··· Page excerpt ···

Photo: Robbie Jack
Last night at The Bristol Old Vic, I witnessed some of the most innovative and interesting theatre I have perhaps ever seen in this auditorium. The Encounter is presented by ‘Complicite’ and is directed and performed by Simon McBurney. It tells the story of Loren McIntyre, a National Geographic photographer, who finds himself lost in the Amazon Jungle among the people of the remote Javari Valley in Brazil. This is an encounter that will force him to examine the limits of human consciousness and change his life forever. The innovative part that I mentioned is that the audience is immersed in the story and drawn into it through clever use of sound. This 3D ‘soundscape’ is transmitted directly into headphones we are asked to wear throughout the performance. At first I was sceptical as to why we needed headphones, and why the sound could not just be heard as we normally would in a theatre. After the show? I understood the reasoning and the concept completely.
The Encounter was one of the most extraordinary things I have ever heard, which is an odd thing to say about a medium which usually equally about the visual, but my choice of words is quite deliberate. In lots of ways, it was extraordinary to watch too, such was the power and commitment of delivery by McBurney. However, much of it I didn’t actually watch. I closed my eyes for lots of this performance, because it was so much about the sound. We were submerged in it. We drowned in it, we got swept away with it and it filled me completely. I also found that if I closed my eyes, then the sound made me feel like I could actually be there in amongst the Mayoruna people in that Amazon rainforest. Never have I been so fully transported into a story during a show. I sensed the mosquitos buzzing and had to fight the urge to bat these imaginary bugs away as they felt oh so real. I felt the vibrations of the tribal dancing rising up though through my feet and into my belly, and in my ears simultaneously. I heard the voices in my head, echoing the communications between McIntyre and the tribal elder. When McBurney breathed into the microphone, I felt the warmth of it in my ear as a physical sensation and was sure of his presence behind me even though my rational brain knew this could not be; an incredibly intimate thing. It was an astonishing experience.

··· Material shown ···

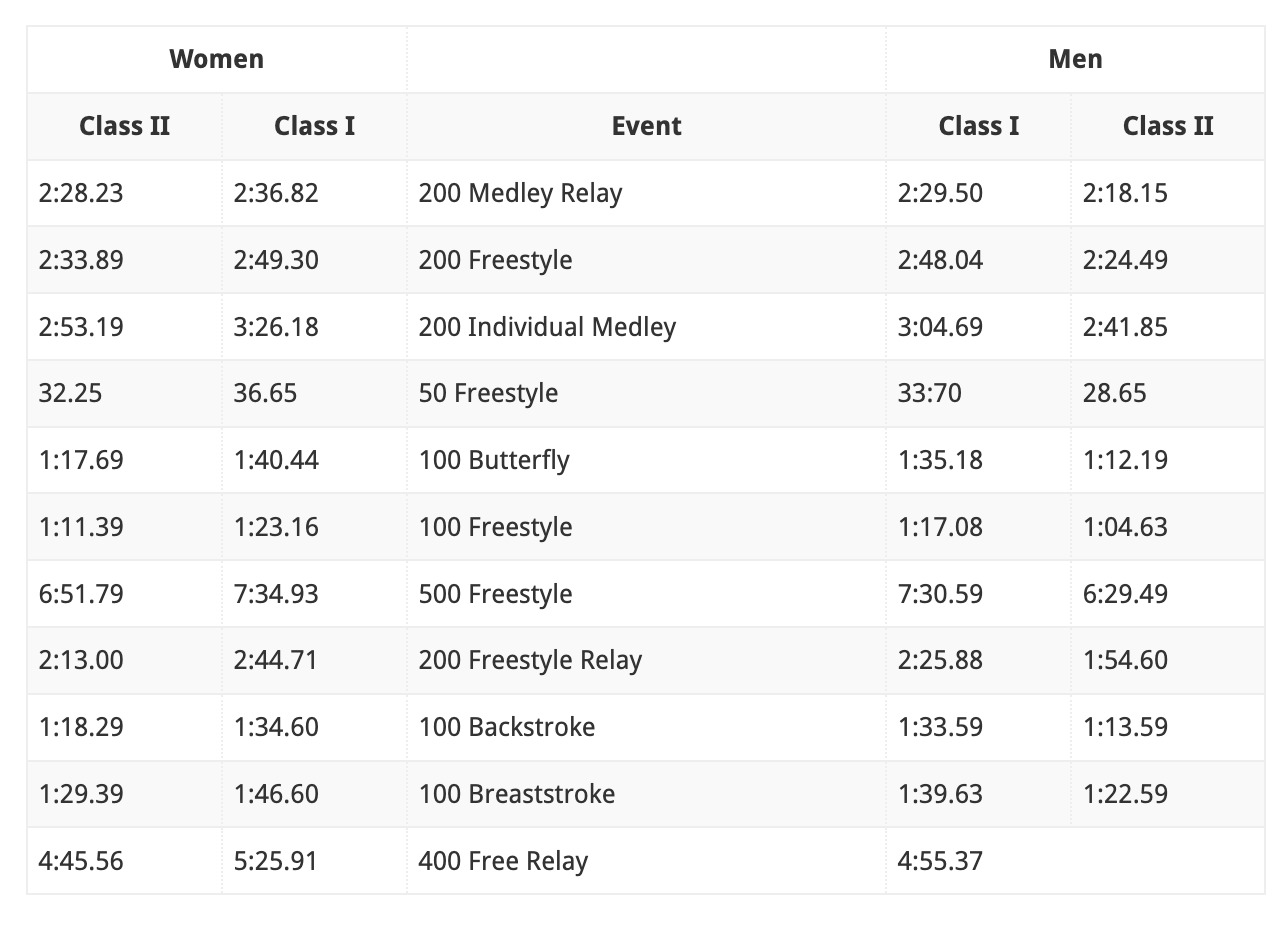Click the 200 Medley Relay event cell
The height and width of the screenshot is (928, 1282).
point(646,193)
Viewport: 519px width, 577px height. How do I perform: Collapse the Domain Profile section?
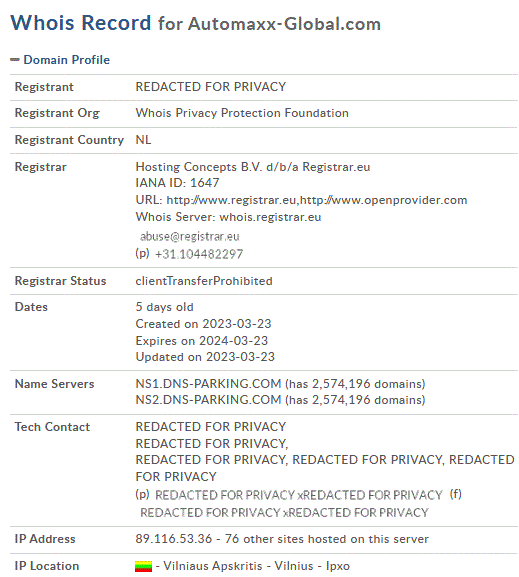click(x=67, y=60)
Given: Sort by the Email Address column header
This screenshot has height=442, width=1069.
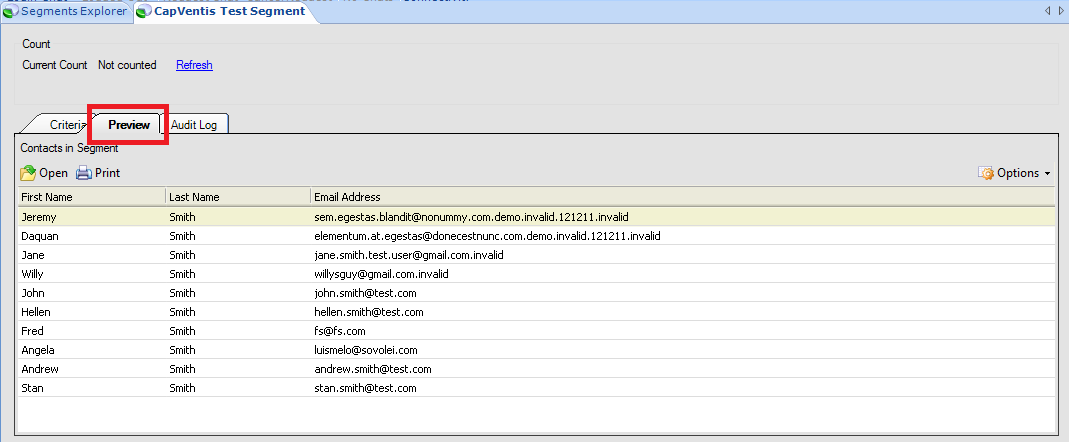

···

» **Tasks and exercises**
1: In the review of The Encounter, why did the writer close their eyes for much of the performance? Answer in one to three sentences.
2: Continue the review of The Encounter from where it stops.

» **Replies**
1: The writer closed their eyes because the performance was so much about the sound. With eyes closed, the sound made the writer feel present among the Mayoruna people in the Amazon rainforest.

2:
The Encounter made me question the modern day disease of experiencing life through the lens of our camera phones, rather than actually being present and living it. Only when McIntyre loses his precious camera does he begin to really experience and be part of the world he is so hopelessly lost in. How much of MY life is lost or not fully experienced because I am submerged in a world of technology, rather than really living, breathing, hearing, feeling and being part of the world I inhabit? This show feels like an invitation, perhaps a demand to be much more present in our world. And I really was fully in the moment with this performance. The two-hour show with no interval felt like it passed in no time at all.
The Encounter is on for one more night at The Bristol Old Vic, and if you can, you really need to see it. What am I saying? No. You really need to hear it.